=== Passage given ===
We load the image, we prepare the image, we then load the model, and we use .predict to use the model on the image and predict the classification..
And that’s it for the dog vs cat classifier !
Some additional theory :
The model learns by applying a small window that is sliding over the full image and tries to learn the specific patterns as per our filter matches.
With each convolutional layer, the model learns small details of the image such as lines, curves, object edges first. And as it traverse deeper into layers, the model learns more complex figures and parts of images.
- Convolutional: A convolutional layer is a rectangular grid of neurons. It requires that the previous layer also be a rectangular grid of neurons. Each neuron takes inputs from a rectangular section of the previous layer; the weights for this rectangular section are the same for each neuron in the convolutional layer
- Max-Pooling: After each convolutional layer, there may be a pooling layer. The pooling layer takes small rectangular blocks from the convolutional layer and subsamples it to produce a single output from that block. There are several ways to do this pooling, such as taking the average or the maximum, or a learned linear combination of the neurons in the block.
- Fully-Connected: Finally, after several convolutional and max pooling layers, the high-level reasoning in the neural network is done via fully connected layers. A fully connected layer takes all neurons in the previous layer (be it fully connected, pooling, or convolutional) and connects it to every single neuron it has.
=== Material provided ===
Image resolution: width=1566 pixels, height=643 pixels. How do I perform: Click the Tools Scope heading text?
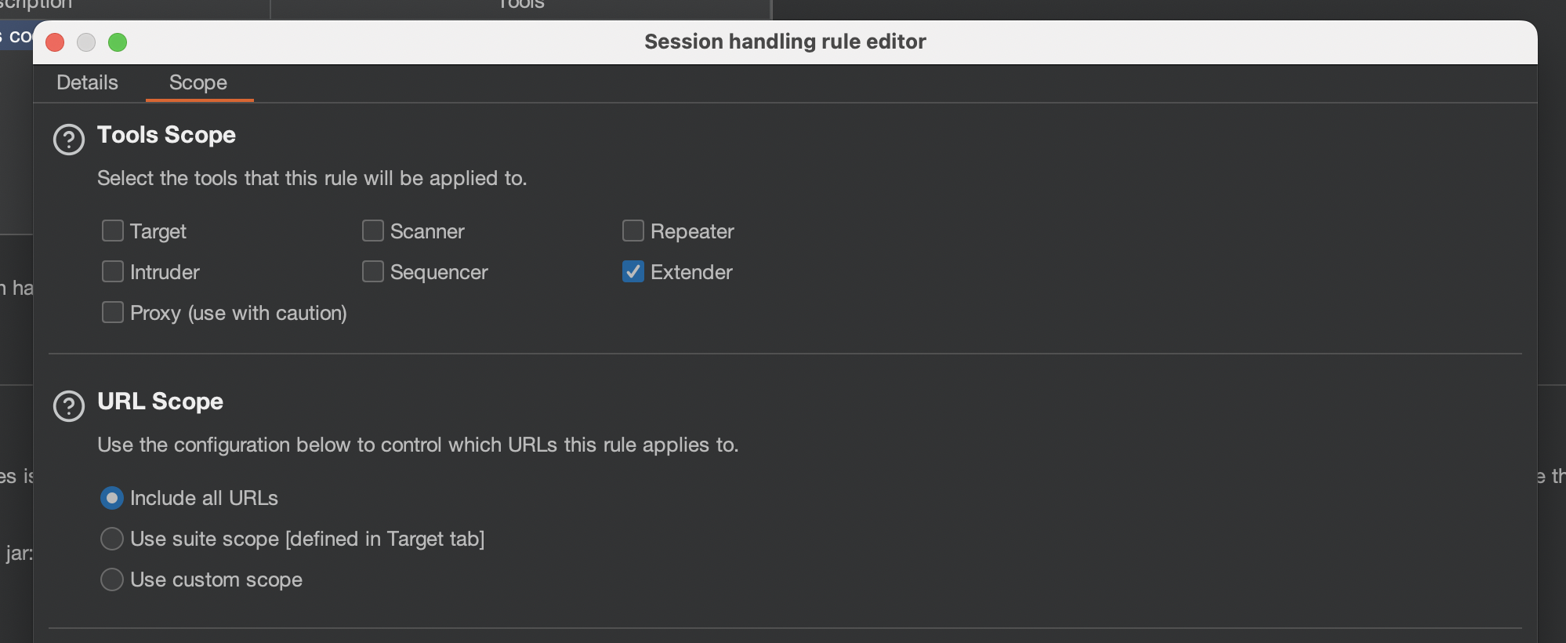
===
> **Given request**
Rewrite the classifier passage from the words "With each convolutional" through "parts of images.", and switch "model" to "network" each time it occurs. You won't need the lines for this.

> **Task response**
With each convolutional layer, the network learns small details of the image such as lines, curves, object edges first. And as it traverse deeper into layers, the network learns more complex figures and parts of images.